In September 2011, we were awarded a three-year ID/IQ contract for ESAPI ceramic armor plates from Defense Logistics Agency Troop Support group. This purchasing group services the United States Army, Navy, Air Force and Marine Corps. This award was in response to our bid to the Defense Supply Center Philadelphia (DSCP) in response to their requirement for a three-year sustainment order for the replacement of body armor inserts. Simultaneously with the receipt of this award, we received an initial delivery order for $127.1 million for ESAPI ceramic body armor plates and two additional delivery orders of $15.4 million for a total of $142.5 million. Of this amount, we have shipped $84.7 million of body armor through September 30, 2012 and we expect to ship the balance of $57.9 million by April 30, 2013. This ID/IQ contract includes options for additional deliveries of up to $127.3 million in each of the second and third years. We estimate that we will receive $71.1 million in ESAPI delivery orders for all of 2013.
 
In October 2011, we announced the receipt of a delivery order for approximately $6.9 million for ceramic body armor plates from the United States Special Operations Command (“SOCOM”). In March 2012, we received a stop work notice on this order and other orders from SOCOM because the ceramic body armor plates failed government testing. On June 1, 2012, we received an extension of this stop work notice. We recommended solutions to SOCOM and on July 20, 2012, SOCOM issued a show cause notice questioning our proposed solutions.
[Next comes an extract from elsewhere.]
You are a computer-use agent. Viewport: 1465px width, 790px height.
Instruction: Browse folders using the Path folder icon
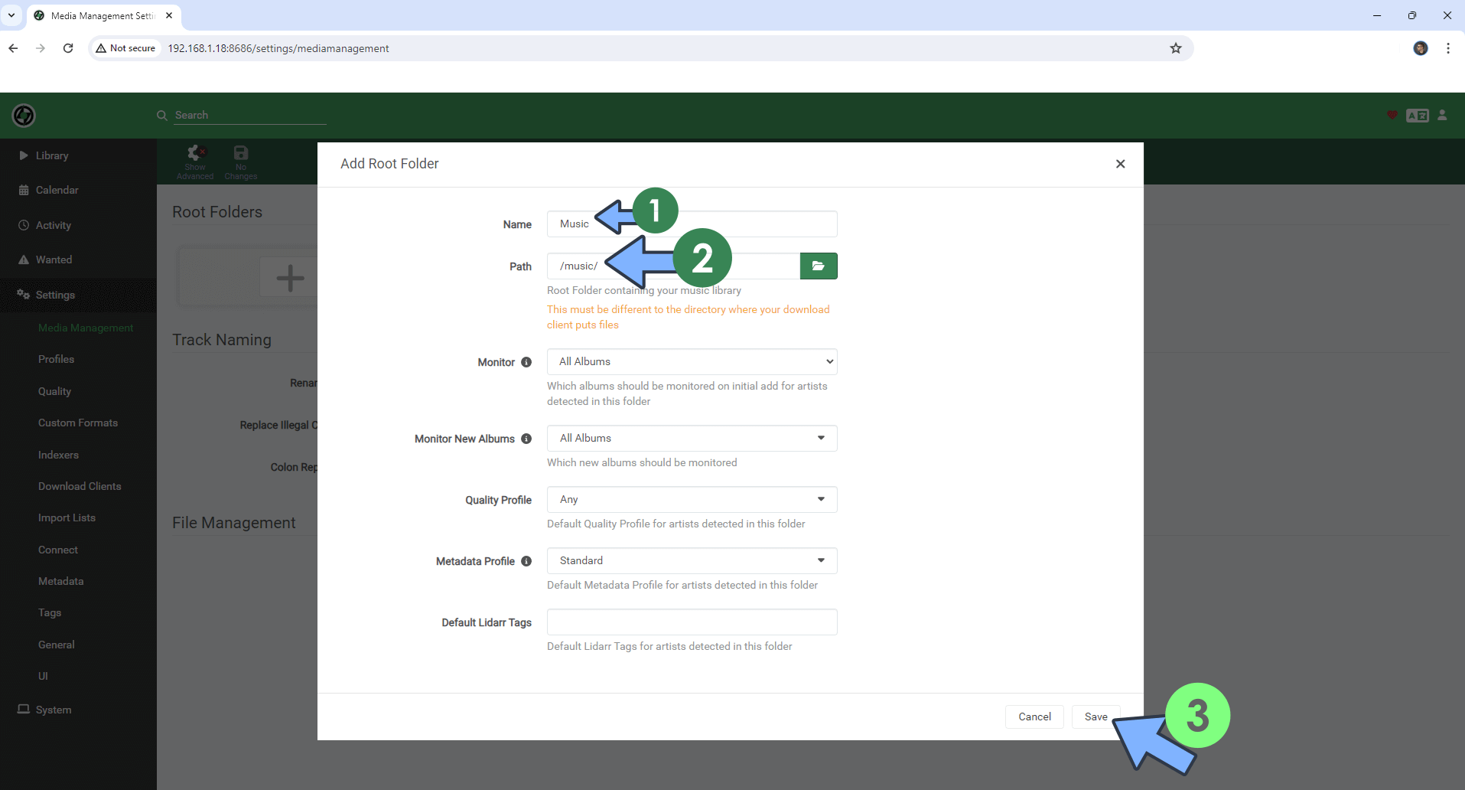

SOCOM provided us an opportunity to present an acceptable corrective action plan (“CAP") by August 20, 2012. Ceradyne provided a CAP for line items SPEAR BALCS GEN III and for TSA Swimmer GEN III on August 17, 2012 and was notified on October 30, 2012 that SOCOM would accept the recommendations for the SPEAR line item but determined not to accept the CAP for the TSA line item.  Ceradyne will incorporate the CAP for the SPEAR line item in November and submit the new design for First Article Testing in the first quarter of 2013. 
 
For 2012 and for the next several years, we expect that our sales of body armor will continue in a range of approximately $50.0 to $150.0 million per year. We will continue to bid on Foreign Military Sales (FMS) for the first generation of SAPI body armor through our existing ID/IQ contract with Aberdeen Proving Grounds.
 
Although we believe that demand for ceramic body armor will continue for many years, the quantity and timing of government orders depends on a number of factors outside of our control, such as the amount of U.S. defense budget appropriations, positions and strategies of the current U.S. government, the level of international conflicts and the deployment of armed forces. Moreover, ceramic armor contracts generally are awarded in an open competitive bidding process and may be cancelled by the government at any time without penalty. Therefore, our future level of sales of ceramic body armor will depend on our ability to successfully compete for and retain this business.
 
In June 2009, we acquired substantially all of the business, assets, technology and intellectual property related to ballistic combat and non-combat helmets of Diaphorm Technologies, LLC, based in Salem, New Hampshire. Based on this technology, we submitted a proposal to the U.S. Marine Corps Systems Command in June 2009 in response to a solicitation for the procurement of Enhanced Combat Helmets (ECH), which are intended to provide substantially increased levels of protection compared to combat helmets now in use. In response to our proposal, the U.S. Marine Corps Systems Command in July 2009 awarded us a contract for up to a maximum of 246,840 helmets. After an extended period of First Article Testing, our helmets have been approved by the U.S. Government. In March 2012, we received the first of two low rate initial production ECH Helmet orders. The initial release has a value of approximately $3.0 million. The second low rate initial production order was received in May 2012 with a value of approximately $3.9 million. The full multi-year production order has been delayed pending resolution of technical issues related to production and testing.  If these issues are successfully resolved,the total of the initial orders plus full production orders could exceed $170.0 million. Our strategy regarding this acquisition is to combine our successful track record in body armor programs with the proprietary helmet-forming technologies acquired from Diaphorm to create a world class manufacturer of Enhanced Combat Helmets.
 
21

 

New orders for the three and nine months ended September 30, 2012 were $76.1 million and $236.2 million, respectively, compared to $272.0 million and $612.5 million, respectively, for the same periods last year. Orders for ceramic body armor for the three and nine months ended September 30, 2012 were $15.8 million  and $15.5 million compared to $174.7 million and $282.8 million, for the three and nine months ended September 30, 2011, respectively.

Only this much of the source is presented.